ASSIGNMENT | Count, please, the lines in the listing below that contain "element", and reply with the count only.

==========

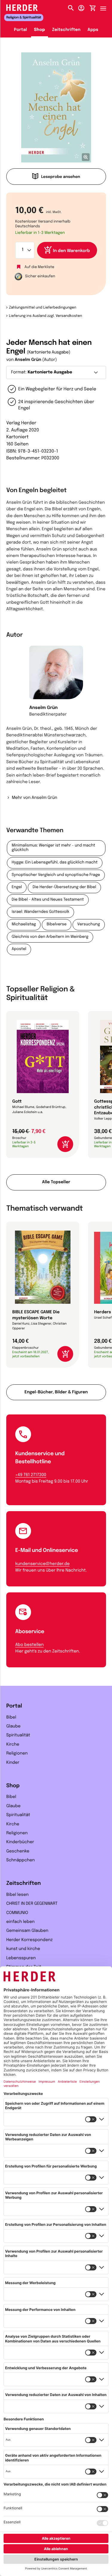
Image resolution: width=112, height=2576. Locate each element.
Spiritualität (18, 1735)
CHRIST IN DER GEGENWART (32, 1904)
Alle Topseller (56, 1182)
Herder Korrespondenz (29, 1940)
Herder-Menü (106, 7)
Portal (20, 30)
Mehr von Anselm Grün (34, 798)
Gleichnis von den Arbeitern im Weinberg (50, 937)
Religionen (17, 1754)
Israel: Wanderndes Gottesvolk (40, 912)
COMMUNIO (17, 1913)
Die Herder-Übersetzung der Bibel (64, 887)
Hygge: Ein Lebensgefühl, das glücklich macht (55, 863)
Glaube (13, 1726)
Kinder (12, 1763)
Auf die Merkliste (39, 267)
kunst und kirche (23, 1949)
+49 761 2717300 (30, 1475)
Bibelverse (57, 925)
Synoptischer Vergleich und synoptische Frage (56, 875)
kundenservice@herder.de (42, 1564)
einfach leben (20, 1922)
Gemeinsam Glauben (27, 1931)
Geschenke (17, 1851)
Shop (39, 30)
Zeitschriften (66, 30)
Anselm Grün (28, 360)
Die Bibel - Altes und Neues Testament (48, 900)
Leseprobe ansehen (60, 177)
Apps (93, 30)
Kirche (12, 1745)
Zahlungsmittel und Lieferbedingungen (42, 307)
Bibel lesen (17, 1895)
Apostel (19, 949)
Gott (17, 1102)
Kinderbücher (20, 1842)
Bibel (11, 1718)
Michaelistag (24, 925)
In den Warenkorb (71, 251)
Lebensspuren (21, 1958)
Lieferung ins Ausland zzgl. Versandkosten (45, 316)
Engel (17, 887)
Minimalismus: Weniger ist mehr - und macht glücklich (53, 848)
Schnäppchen (20, 1860)
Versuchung (88, 925)
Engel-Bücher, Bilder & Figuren (56, 1392)
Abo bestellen (29, 1645)
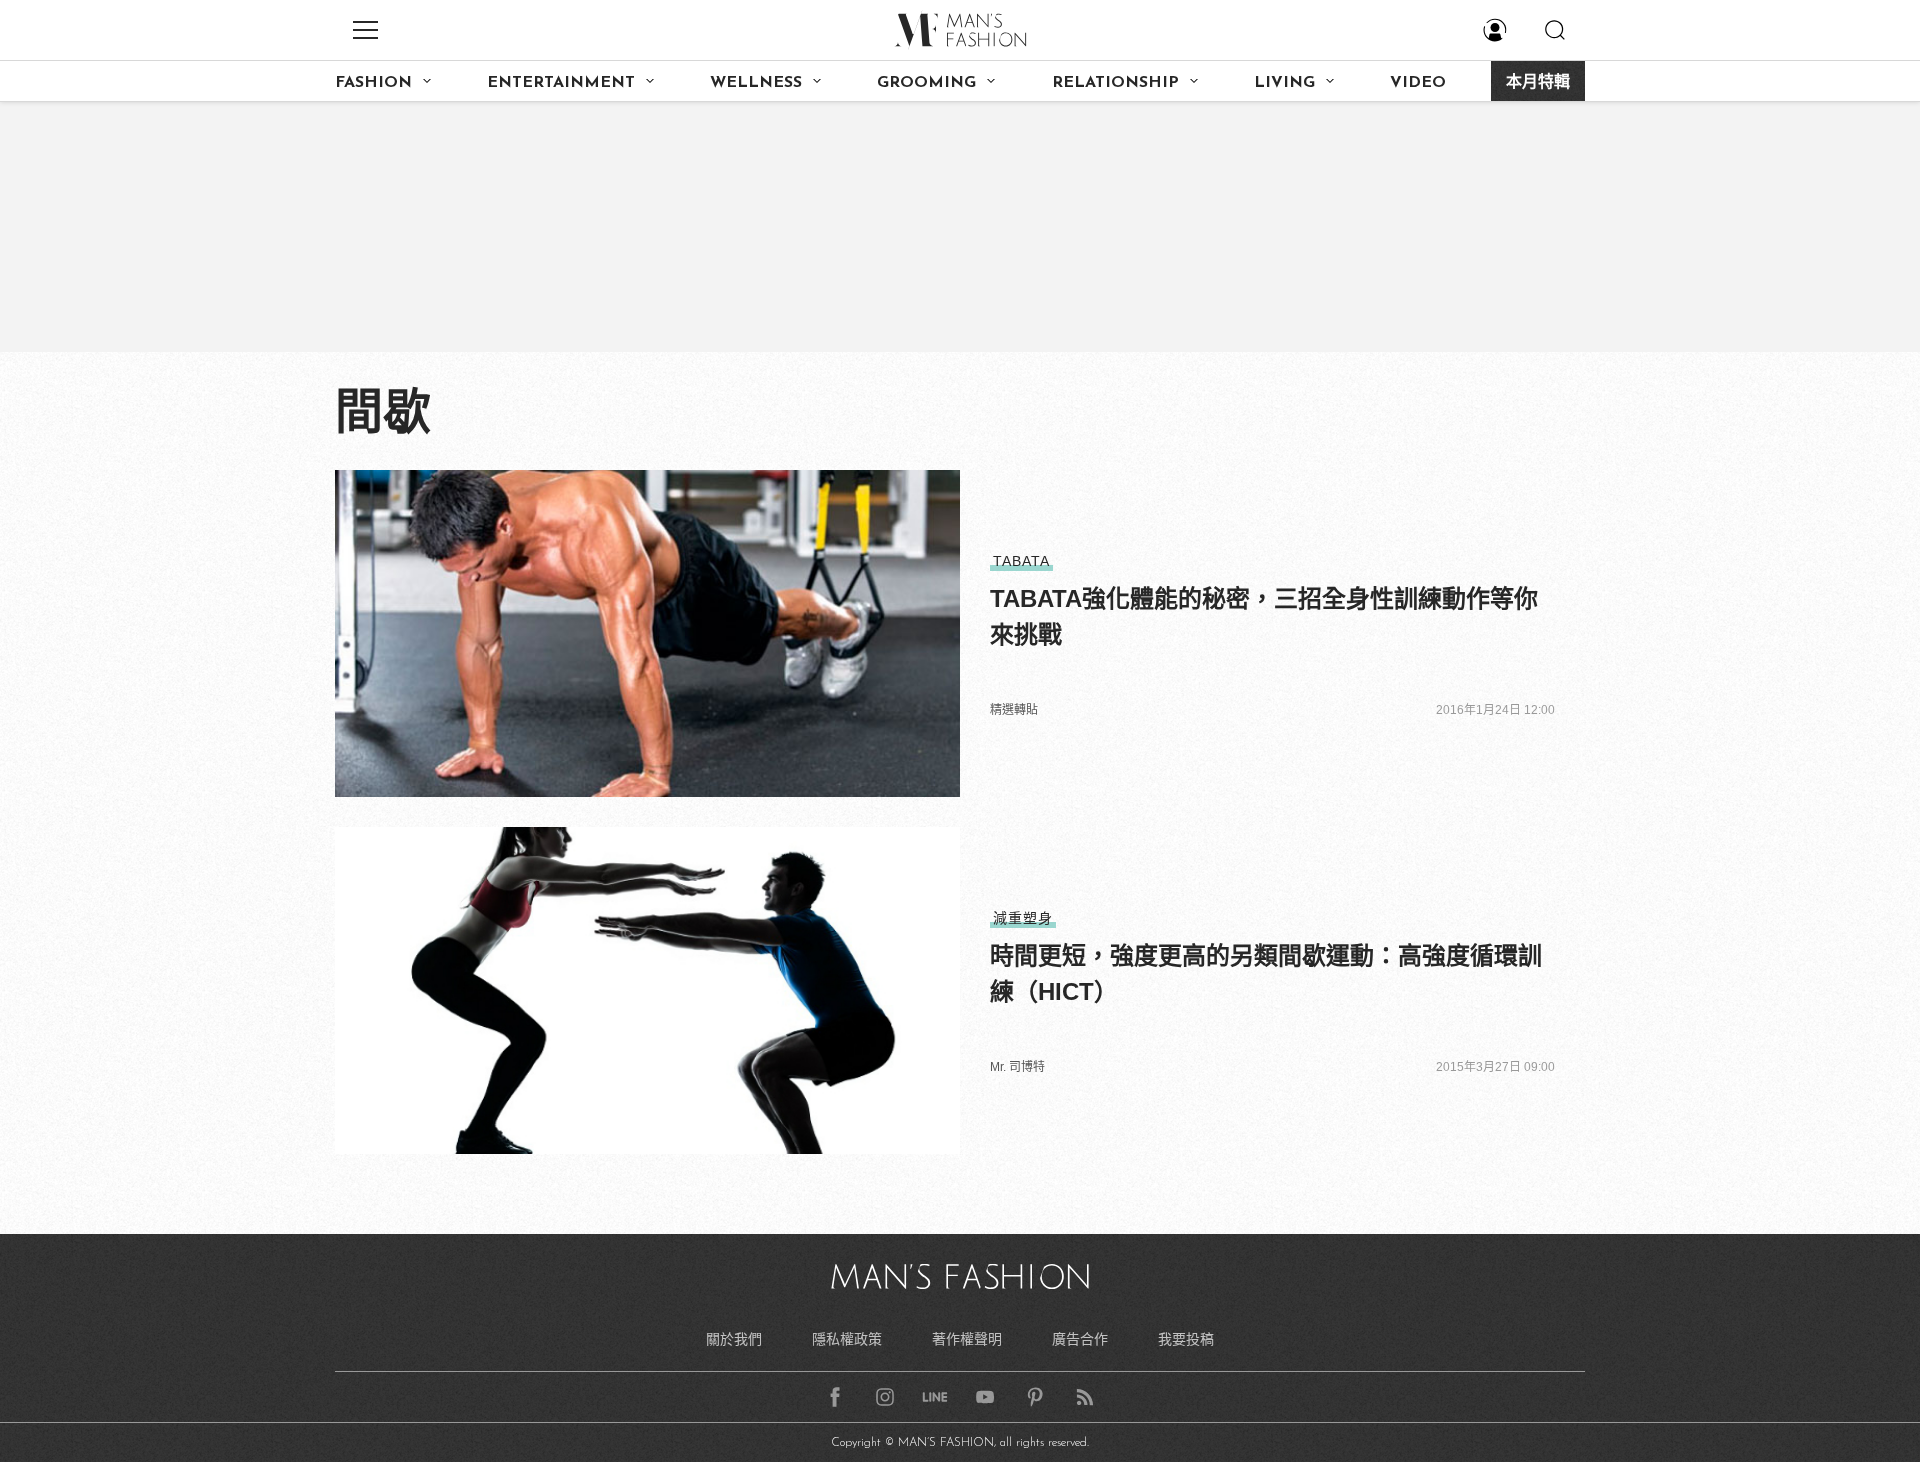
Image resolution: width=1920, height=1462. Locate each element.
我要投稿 (1186, 1339)
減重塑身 (1023, 918)
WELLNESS (756, 83)
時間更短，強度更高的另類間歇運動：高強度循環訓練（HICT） (1266, 973)
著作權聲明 (967, 1339)
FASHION (373, 83)
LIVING (1284, 83)
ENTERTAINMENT (561, 83)
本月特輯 (1538, 83)
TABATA (1021, 561)
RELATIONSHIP (1115, 83)
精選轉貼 (1014, 710)
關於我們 (734, 1339)
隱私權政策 (847, 1339)
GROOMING (926, 83)
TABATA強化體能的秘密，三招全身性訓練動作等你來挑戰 (1264, 616)
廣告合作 (1080, 1339)
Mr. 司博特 (1017, 1067)
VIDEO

==========

YOUR RESPONSE | 2